Every line from the one with "Go to Guida Turistica in navigation bar" through the end of the material below, both ends included, should be transcribed exactly, without pictures.
____
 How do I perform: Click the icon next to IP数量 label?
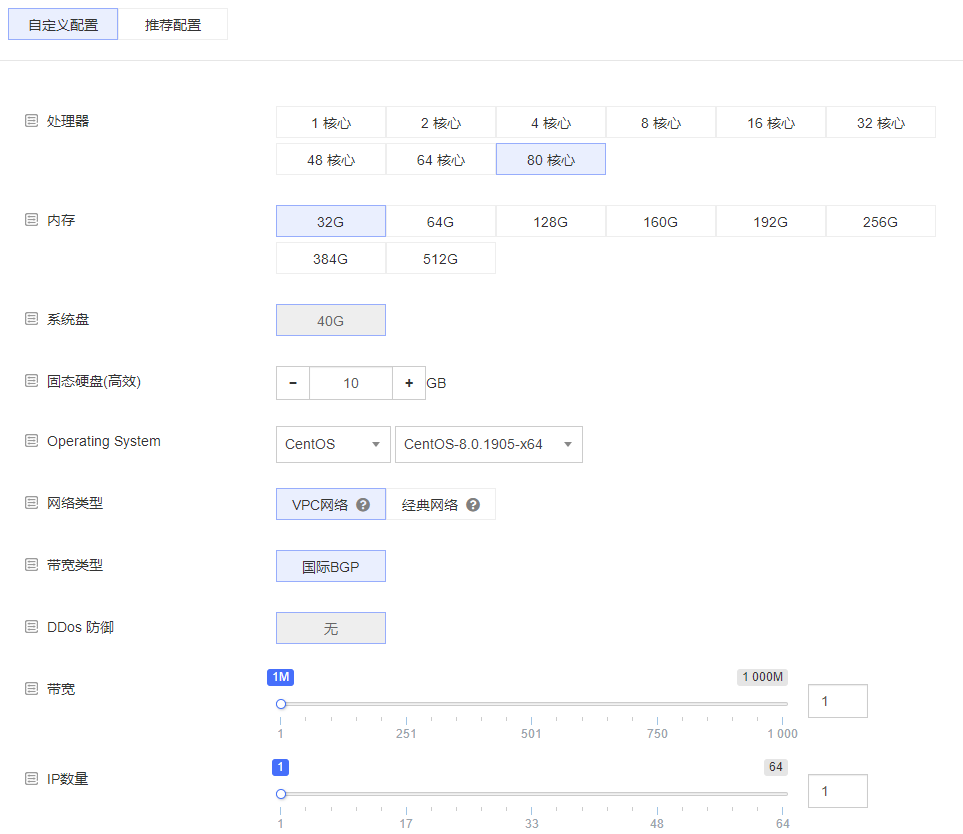click(34, 778)
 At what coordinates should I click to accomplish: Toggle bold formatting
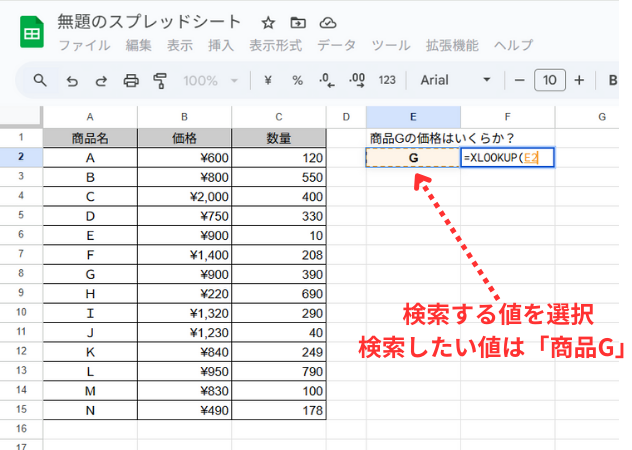click(610, 80)
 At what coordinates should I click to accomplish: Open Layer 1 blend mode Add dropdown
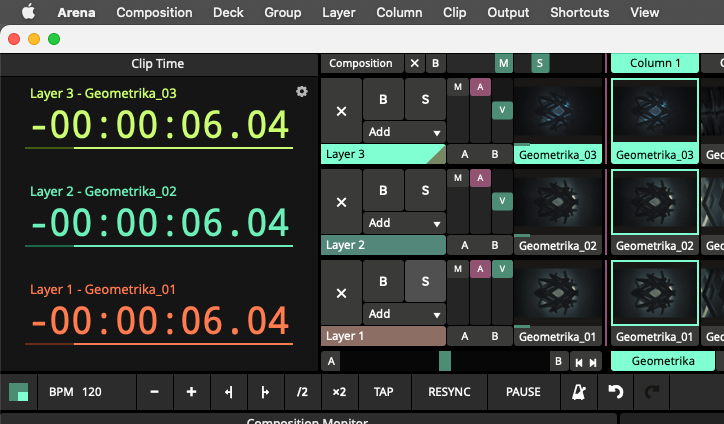pyautogui.click(x=404, y=314)
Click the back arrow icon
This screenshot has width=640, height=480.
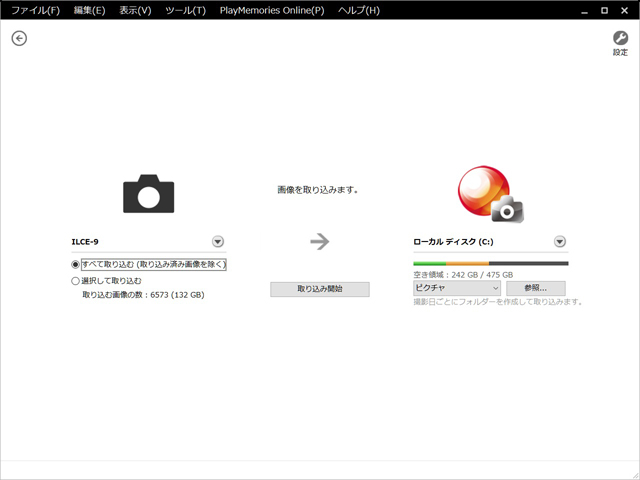[x=19, y=38]
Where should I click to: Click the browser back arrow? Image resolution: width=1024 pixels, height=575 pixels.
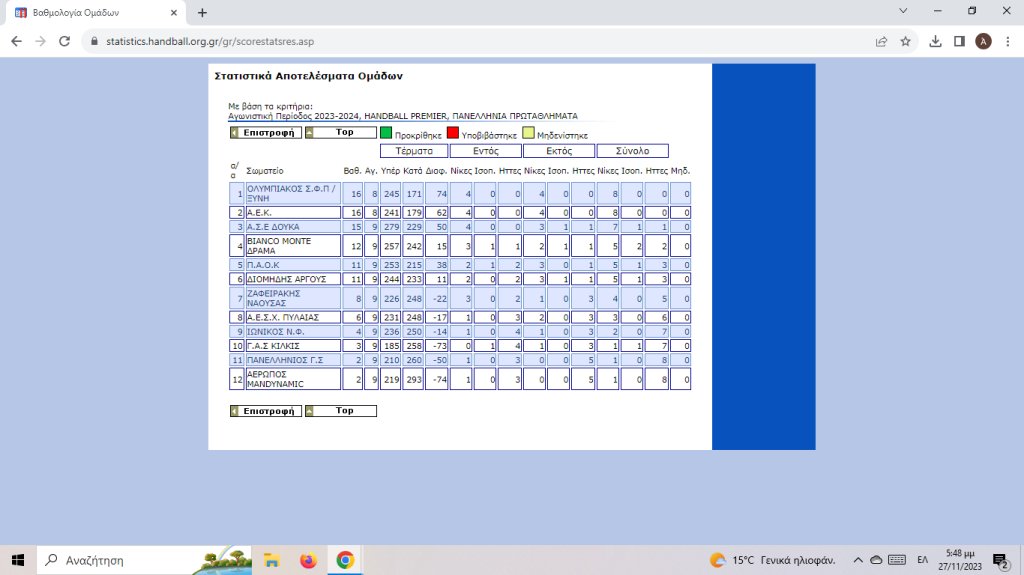click(x=16, y=41)
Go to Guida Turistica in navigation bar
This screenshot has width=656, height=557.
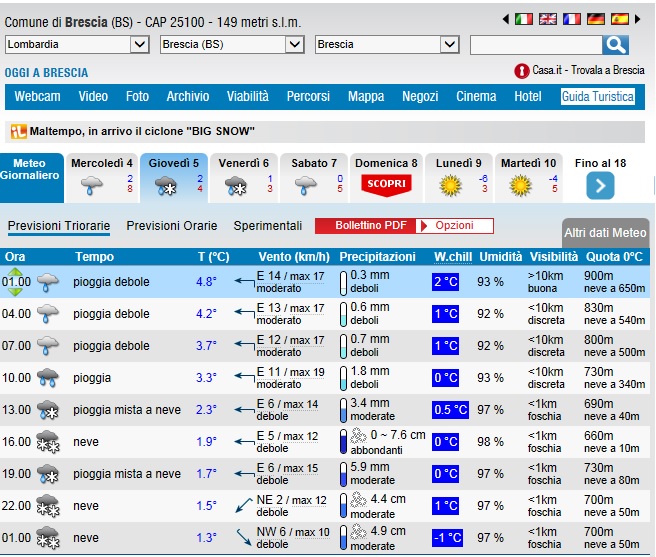click(597, 97)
____
*Output below*:
Go to Guida Turistica in navigation bar
This screenshot has width=656, height=557.
click(597, 97)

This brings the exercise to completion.